What we have learned is that the income distribution is skewed. A skewed distribution is asymmetrical with a steep change in frequency on one side and a flatter, trailing change in frequency on the other. Specifically, the income distribution is right-skewed (also called positively-skewed) because the tail is on the right side.
So why does the mean seem wrong? Remember, the mean is the sum of all the values in the dataset divided by the total count. That sum is made very large by all the higher incomes in that right tail. This makes the mean a greater number than we would like it be. When the data are skewed, the mean may not be the best measure of a typical observation.
There are a number of ways to deal with this issue. We will handle the problem with the income data by taking some alternative measurements.

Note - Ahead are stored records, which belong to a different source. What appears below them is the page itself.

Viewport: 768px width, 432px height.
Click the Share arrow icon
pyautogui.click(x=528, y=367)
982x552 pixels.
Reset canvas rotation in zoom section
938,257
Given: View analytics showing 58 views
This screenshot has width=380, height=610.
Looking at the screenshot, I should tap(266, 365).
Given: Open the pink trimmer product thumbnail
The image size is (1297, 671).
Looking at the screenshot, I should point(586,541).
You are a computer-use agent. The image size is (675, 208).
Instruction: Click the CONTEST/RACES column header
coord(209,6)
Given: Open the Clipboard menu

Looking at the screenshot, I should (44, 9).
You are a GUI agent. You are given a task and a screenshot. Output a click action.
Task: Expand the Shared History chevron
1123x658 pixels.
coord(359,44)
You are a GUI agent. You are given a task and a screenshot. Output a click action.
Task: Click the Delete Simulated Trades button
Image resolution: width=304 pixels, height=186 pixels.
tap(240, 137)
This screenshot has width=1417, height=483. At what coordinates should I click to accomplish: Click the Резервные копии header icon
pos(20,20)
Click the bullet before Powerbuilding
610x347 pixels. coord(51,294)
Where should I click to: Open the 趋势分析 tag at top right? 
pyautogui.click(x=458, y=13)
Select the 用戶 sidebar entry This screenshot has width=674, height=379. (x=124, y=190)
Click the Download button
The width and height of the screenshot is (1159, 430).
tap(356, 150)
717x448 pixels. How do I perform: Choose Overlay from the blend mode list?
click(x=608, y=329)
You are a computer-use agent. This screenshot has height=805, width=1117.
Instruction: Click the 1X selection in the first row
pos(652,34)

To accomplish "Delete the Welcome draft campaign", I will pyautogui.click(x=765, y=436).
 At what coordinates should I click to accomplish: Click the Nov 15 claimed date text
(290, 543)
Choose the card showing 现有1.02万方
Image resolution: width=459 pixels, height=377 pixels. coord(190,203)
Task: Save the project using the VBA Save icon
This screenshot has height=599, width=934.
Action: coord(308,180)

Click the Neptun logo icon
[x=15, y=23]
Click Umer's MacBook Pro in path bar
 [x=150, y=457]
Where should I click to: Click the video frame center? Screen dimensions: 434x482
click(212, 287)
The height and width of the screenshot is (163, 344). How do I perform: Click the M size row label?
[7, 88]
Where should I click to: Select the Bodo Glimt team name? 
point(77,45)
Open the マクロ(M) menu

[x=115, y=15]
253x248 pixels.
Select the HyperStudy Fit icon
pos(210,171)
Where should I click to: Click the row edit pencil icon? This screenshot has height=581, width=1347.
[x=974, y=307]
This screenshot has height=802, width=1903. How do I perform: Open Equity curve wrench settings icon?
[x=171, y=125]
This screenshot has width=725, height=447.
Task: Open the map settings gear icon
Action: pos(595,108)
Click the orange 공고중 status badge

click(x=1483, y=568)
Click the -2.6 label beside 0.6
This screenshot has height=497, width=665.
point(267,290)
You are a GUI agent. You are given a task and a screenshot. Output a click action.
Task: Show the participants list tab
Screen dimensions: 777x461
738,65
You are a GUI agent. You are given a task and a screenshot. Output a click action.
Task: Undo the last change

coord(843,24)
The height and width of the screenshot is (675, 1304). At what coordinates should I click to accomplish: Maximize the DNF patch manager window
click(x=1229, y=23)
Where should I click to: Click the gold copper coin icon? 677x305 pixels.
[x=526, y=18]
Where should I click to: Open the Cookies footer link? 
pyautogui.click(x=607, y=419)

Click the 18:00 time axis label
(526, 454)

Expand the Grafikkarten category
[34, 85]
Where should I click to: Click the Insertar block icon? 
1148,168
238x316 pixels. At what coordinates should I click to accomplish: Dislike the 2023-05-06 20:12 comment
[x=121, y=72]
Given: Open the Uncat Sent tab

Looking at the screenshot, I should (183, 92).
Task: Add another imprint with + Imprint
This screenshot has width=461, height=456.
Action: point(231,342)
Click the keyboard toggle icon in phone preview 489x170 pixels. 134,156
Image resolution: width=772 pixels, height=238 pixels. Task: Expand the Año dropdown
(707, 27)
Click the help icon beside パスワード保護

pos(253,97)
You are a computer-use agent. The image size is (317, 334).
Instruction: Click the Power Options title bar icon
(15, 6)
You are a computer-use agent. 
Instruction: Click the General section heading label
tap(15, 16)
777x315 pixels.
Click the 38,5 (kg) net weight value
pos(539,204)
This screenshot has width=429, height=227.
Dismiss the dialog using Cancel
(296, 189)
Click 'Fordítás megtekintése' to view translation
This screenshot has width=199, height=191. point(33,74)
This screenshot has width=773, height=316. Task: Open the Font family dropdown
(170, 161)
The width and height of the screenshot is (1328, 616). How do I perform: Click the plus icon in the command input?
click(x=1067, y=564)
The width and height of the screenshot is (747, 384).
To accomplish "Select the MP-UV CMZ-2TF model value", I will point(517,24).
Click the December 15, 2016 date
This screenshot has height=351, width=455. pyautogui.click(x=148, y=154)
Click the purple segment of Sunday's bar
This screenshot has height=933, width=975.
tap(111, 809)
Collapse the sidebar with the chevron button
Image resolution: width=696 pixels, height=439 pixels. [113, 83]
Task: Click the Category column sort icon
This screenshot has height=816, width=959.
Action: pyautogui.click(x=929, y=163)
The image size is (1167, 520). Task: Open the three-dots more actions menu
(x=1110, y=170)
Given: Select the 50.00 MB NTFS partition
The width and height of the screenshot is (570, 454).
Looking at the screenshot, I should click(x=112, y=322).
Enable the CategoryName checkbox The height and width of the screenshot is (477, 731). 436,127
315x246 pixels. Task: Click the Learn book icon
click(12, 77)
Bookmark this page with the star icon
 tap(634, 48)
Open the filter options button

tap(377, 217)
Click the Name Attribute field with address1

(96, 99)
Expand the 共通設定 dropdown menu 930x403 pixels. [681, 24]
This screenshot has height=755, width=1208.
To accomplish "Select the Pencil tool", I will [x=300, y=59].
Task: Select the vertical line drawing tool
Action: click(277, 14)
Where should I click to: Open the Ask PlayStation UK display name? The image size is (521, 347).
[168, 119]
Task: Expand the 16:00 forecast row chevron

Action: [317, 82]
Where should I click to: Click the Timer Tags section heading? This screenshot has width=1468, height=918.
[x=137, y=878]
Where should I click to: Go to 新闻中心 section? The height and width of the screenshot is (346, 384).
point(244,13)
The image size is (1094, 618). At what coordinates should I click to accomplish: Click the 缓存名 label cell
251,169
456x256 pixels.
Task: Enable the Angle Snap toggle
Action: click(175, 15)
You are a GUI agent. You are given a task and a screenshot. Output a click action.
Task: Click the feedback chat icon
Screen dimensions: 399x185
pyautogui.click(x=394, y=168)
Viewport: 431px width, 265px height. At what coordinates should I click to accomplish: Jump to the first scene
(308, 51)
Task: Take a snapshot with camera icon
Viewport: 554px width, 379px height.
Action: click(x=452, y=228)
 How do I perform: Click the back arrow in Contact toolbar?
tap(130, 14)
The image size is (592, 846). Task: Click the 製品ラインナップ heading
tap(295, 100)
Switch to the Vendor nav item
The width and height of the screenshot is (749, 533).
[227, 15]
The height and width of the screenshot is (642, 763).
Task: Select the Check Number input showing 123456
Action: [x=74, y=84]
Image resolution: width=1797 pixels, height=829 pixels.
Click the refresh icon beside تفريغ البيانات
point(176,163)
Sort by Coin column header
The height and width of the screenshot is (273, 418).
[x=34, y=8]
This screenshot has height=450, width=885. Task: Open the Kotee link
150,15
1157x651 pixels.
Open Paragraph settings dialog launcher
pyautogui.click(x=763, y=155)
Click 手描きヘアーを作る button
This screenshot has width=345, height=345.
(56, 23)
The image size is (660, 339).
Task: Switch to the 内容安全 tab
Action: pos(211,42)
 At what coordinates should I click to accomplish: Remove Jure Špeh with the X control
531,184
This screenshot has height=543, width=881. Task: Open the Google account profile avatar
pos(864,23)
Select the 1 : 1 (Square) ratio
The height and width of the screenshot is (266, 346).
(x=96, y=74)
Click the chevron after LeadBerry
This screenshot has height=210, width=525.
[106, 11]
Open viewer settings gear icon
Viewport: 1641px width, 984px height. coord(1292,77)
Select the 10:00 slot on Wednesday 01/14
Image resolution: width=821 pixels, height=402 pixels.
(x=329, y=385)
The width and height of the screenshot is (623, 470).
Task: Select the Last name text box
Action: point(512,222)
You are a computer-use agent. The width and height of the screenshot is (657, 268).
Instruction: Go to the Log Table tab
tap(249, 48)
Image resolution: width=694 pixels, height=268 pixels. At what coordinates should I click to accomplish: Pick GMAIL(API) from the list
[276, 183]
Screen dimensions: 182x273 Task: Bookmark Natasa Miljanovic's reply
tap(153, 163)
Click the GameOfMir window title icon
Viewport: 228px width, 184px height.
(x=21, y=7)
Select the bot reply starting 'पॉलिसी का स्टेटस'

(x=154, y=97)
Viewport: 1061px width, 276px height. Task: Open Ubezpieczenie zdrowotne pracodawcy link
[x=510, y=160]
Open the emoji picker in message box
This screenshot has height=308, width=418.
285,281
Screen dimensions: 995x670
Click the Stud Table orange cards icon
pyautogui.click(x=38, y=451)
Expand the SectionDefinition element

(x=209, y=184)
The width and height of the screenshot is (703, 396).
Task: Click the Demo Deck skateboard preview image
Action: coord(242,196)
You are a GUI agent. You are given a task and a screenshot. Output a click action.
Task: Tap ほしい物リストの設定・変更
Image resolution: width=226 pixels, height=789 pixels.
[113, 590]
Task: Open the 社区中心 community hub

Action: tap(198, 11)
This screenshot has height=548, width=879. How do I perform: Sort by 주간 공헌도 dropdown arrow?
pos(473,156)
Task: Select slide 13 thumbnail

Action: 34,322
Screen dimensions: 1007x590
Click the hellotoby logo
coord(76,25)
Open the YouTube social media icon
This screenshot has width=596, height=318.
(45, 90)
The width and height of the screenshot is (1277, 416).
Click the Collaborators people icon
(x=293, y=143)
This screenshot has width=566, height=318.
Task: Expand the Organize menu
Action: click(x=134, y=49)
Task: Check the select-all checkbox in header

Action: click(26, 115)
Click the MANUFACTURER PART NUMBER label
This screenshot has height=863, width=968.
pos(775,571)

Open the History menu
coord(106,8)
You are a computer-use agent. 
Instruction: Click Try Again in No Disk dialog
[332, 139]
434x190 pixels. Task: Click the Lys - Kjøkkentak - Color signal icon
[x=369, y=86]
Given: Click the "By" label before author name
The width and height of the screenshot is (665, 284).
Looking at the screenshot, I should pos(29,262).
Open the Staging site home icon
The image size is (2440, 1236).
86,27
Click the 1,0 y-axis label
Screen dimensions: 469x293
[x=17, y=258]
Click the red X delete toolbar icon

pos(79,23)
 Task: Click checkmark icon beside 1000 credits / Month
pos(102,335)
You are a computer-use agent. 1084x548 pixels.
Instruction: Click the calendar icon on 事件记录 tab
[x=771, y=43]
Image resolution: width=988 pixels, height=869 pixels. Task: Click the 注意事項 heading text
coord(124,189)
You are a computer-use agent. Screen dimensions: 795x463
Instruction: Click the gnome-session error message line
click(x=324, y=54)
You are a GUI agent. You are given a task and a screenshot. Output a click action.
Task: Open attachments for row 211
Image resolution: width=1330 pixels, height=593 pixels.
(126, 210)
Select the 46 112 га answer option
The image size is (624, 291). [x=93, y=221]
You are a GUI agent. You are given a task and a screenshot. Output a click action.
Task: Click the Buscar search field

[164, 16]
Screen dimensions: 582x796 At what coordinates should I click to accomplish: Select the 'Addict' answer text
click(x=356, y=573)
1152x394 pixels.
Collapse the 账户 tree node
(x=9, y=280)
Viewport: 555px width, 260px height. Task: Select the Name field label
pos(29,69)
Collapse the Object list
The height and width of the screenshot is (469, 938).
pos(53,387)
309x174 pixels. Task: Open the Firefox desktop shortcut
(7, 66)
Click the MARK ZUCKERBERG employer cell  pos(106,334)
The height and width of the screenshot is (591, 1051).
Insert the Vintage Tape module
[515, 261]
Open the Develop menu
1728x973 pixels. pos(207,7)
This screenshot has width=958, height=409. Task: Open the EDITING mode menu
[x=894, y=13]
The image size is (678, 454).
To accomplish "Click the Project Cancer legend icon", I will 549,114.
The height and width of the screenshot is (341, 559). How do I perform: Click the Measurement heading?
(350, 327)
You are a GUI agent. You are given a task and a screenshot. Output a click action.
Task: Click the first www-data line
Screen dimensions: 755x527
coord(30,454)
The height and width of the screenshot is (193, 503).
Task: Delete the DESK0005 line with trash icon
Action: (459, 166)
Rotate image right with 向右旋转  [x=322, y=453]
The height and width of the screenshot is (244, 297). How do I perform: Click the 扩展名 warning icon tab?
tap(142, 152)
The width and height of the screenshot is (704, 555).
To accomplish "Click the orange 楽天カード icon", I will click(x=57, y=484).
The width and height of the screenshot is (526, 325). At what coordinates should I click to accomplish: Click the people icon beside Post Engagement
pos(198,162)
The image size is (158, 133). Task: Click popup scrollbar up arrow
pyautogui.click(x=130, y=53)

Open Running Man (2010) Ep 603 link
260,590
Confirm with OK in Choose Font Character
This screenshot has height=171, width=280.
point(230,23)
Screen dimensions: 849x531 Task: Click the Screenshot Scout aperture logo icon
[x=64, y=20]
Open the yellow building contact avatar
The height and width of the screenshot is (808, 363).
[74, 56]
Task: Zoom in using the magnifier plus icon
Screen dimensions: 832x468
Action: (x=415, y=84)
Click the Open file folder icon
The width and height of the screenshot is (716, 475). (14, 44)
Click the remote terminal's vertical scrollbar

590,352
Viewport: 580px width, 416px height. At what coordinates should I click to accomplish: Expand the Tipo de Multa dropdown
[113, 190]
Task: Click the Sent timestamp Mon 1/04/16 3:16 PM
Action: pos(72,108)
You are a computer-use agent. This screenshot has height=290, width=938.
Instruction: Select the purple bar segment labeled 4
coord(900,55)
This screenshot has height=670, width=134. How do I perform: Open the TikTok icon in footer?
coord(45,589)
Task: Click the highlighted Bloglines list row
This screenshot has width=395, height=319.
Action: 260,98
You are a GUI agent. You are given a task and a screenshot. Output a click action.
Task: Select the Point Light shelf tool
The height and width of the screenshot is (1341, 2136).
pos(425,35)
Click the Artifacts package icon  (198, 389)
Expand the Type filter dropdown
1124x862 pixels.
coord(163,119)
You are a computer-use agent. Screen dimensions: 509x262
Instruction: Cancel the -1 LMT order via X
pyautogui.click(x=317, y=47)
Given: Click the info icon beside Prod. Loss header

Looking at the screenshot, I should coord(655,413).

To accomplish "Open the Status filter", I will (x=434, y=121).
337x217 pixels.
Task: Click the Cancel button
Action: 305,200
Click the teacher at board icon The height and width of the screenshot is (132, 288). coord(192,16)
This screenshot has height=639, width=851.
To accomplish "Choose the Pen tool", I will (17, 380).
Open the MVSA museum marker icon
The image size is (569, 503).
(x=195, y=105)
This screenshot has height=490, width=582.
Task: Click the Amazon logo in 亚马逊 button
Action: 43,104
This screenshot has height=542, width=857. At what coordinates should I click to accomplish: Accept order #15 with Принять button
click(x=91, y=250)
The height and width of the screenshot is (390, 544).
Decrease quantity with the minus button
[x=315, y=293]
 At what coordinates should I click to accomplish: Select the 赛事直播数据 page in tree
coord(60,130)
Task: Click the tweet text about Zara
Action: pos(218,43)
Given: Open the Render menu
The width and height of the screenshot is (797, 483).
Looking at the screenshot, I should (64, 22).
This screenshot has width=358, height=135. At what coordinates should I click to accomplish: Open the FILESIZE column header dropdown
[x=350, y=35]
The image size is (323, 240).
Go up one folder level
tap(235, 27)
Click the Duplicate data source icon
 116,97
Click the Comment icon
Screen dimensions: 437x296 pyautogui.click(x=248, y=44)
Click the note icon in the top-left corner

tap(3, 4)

Another numeric variable from the musician dataset is years of experience working in the field of music. The learning environment shows a card that flips when you hover over it. The plot on the front shows what the experience distribution might look like if it is right-skewed like the income distribution is. The plot on the back shows what the experience distribution might look like if it is left-skewed.
Think about which distribution seems most likely to be true for musicians in Melody Metropolis.